Düsseldorf Völkermord: Gedenken an die ermordeten Sinti und Roma
Ein Kind hat irgendwann am Morgen auf der Umrandungsmauer einen kleinen Schneemann geformt – eine Handbreit hoch und mit einem Eisstiel als Nase. Die kalten Winterwinde wehten am Sonntag (16.12.) über das alte Düsseldorfer Hafenbecken. Nur eine Ecke weiter drehte sich der Weihnachtsmarkt um Glühwein und Bratwurst. Bürgermeister Wolfgang Scheffler legte Ehra einen Kranz zu Füßen. Der Strubbelkopf hat das KZ der Deutschen überlebt – und diente Otto Pankok als Modell für die Bronzefigur des Mädchens mit einem Ball in der Hand. Der 16. Dezember ist Gedenktag für den Völkermord an mehr als 500.000 Sinti und Roma.
Das Mädchen Ehra wurde während der Nazi-Zeit im Lager am Höherweg in Düsseldorf Lierenfeld interniert. Dort waren rund 200 Düsseldorfer Sinti und Roma festgesetzt worden. Ehra wurde 1940 in ein Konzentrationslager deportiert. Am 16. Dezember 1942 gab Heinrich Himmler den Befehl, die letzten Sinti und Roma aus dem Deutschen Reich und aus den besetzten Ländern in das Vernichtungslager Auschwitz-Birkenau bringen zu lassen. Dieser „Auschwitz-Erlass“ war ein zentraler Befehl zum nationalsozialistischen Massenmord, dem bis zum Kriegsende circa eine halbe Million Sinti und Roma in allen besetzten Ländern zum Opfer fielen. 1994 erklärte der damalige Bundespräsident Roman Herzog den 16. Dezember zum nationalen Gedenktag in Erinnerung an diesen Völkermord.
Roman Franz, Landesverband der Sinti und Roma NRW: "Es ist wieder so weit."
Bei der Gedenkveranstaltung in der Düsseldorfer Mahn- und Gedenkstätte, Mühlenstraße 29, ist Roman Franz ernst. 89 Prozent der Juden und der Sinti und Roma in Europa seien der Meinung, man sei wieder so weit, sagt der Vorsitzende des Landesverbandes Deutscher Sinti und Roma NRW. Deshalb sieht es Franz als ein Zeichen, dass viele Stühle vor ihm besetzt sind. Es scheint Menschen zu geben, die Hass und Hetze von Afd und Co. nicht dulden wollen.
Liste
Die Historikerin und Publizistin Dr. Annette Leo liest aus ihrem Buch „Das Kind auf der Liste.
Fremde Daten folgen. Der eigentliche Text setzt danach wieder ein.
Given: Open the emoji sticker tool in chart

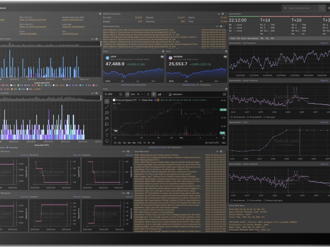Looking at the screenshot, I should point(107,141).
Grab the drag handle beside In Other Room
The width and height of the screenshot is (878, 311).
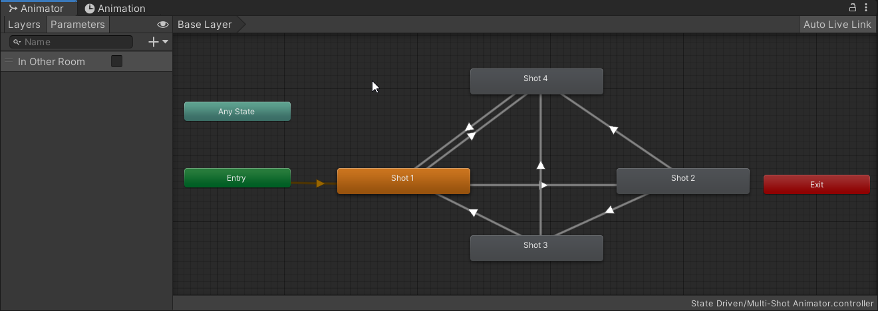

Die Geschichte von Willy Blum und seiner Familie": Am Anfang gab es nur seinen Namen auf einer Liste, getippt im September 1944 in der Häftlingsschreibstube des KZ Buchenwald. Es war eine Transportliste nach Auschwitz mit den Namen von 200 Kindern und Jugendlichen. Die Nummer 200, "Zweig, Stefan" ist durchgestrichen. An seine Stelle wurde auf einem Zusatzblatt "Blum, Willy" hinzufügt.
Wölfe
Der dreijährige Stefan Jerzy Zweig überlebte das KZ Buchenwald, die Geschichte seiner Rettung bildete später die Vorlage für den Erfolgsroman von Bruno Apitz „Nackt unter Wölfen“. Über den sechzehnjährigen Sinto Willy Blum, der in Auschwitz ermordet wurde, war dagegen lange Zeit nichts bekannt. Angestoßen von einem Protestschreiben des Vorsitzenden des Zentralrats der Sinti und Roma, Romani Rose, anlässlich der Neuverfilmung des Apitz-Romans "Nackt unter Wölfen" im Jahr 2015 hat sich Annette Leo auf die Suche nach der Geschichte von Willy Blum und seiner Familie gemacht.
Marionetten
Es ist die Geschichte einer Familie von Marionettenspielern, die seit Generationen Kultur in die Dörfer und kleinen Städte brachten. Es ist die Geschichte einer rassistischen Verfolgung während der NS-Zeit und zugleich die Geschichte von Missachtung und Verschweigen dieses Leidensweges während der Nachkriegszeit. Die Veranstaltung der Stadt Düsseldorf, der Mahn- und Gedenkstätte und des Landesverbandes Deutscher Sinti und Roma NRW stand im Rahmen der Reihe "Respekt und Mut".